- _PROBLEM DESCRIPTION_
Using the records below, repeat exactly the lines from the one holding "Screen dimensions: 1288x945" through the one holding "You are a computer-use agent. This", both ends included, and no others.

• • • •

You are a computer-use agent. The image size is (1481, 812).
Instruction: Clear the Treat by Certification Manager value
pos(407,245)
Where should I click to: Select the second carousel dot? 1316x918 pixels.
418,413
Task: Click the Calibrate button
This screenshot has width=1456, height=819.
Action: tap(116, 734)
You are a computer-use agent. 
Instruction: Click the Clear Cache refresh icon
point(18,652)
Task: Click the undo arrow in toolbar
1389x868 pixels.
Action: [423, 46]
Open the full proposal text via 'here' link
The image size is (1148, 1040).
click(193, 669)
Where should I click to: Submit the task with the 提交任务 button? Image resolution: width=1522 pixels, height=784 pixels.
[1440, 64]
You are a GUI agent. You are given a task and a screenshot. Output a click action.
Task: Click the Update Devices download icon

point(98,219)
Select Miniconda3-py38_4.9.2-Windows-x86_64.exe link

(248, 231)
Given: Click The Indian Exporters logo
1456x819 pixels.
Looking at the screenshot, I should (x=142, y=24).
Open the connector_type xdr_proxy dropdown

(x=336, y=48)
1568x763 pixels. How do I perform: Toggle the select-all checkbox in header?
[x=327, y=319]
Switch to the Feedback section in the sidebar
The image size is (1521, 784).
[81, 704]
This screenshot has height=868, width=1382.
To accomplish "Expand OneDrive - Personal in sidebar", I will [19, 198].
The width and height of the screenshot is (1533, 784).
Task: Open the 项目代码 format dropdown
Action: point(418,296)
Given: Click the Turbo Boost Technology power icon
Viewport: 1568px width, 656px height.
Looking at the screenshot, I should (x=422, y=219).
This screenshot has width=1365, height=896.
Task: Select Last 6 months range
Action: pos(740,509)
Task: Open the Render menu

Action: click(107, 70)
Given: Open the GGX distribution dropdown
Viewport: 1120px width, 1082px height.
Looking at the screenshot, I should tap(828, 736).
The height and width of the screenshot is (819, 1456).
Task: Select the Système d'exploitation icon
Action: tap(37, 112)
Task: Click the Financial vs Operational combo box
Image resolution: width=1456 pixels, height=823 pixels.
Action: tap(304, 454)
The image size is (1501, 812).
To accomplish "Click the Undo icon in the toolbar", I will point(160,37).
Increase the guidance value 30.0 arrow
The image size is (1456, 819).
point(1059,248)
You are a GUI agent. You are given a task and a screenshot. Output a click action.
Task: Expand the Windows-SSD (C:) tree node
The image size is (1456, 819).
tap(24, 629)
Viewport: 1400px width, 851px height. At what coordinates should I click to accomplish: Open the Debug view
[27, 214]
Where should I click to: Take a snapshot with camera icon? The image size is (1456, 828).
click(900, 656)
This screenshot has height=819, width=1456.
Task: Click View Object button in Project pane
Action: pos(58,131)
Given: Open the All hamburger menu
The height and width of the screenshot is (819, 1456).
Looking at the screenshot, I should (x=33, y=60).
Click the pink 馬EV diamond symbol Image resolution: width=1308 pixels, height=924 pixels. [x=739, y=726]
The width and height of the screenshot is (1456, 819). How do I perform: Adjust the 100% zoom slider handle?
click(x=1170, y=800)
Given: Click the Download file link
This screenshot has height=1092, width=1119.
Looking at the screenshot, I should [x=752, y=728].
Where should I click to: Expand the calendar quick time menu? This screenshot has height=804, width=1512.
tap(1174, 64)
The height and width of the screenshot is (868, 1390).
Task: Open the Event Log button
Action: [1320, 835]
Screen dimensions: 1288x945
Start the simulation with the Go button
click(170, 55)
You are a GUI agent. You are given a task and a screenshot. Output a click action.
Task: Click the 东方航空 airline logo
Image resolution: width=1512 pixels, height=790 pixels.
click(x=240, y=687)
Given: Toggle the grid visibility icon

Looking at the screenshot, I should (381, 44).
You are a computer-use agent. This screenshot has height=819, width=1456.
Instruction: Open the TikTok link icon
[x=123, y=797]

• • • •

- _OUTPUT FOR THIS TASK_
Screen dimensions: 1288x945
Start the simulation with the Go button
click(170, 55)
You are a GUI agent. You are given a task and a screenshot. Output a click action.
Task: Click the 东方航空 airline logo
Image resolution: width=1512 pixels, height=790 pixels.
click(x=240, y=687)
Given: Toggle the grid visibility icon

Looking at the screenshot, I should (381, 44).
You are a computer-use agent. This screenshot has height=819, width=1456.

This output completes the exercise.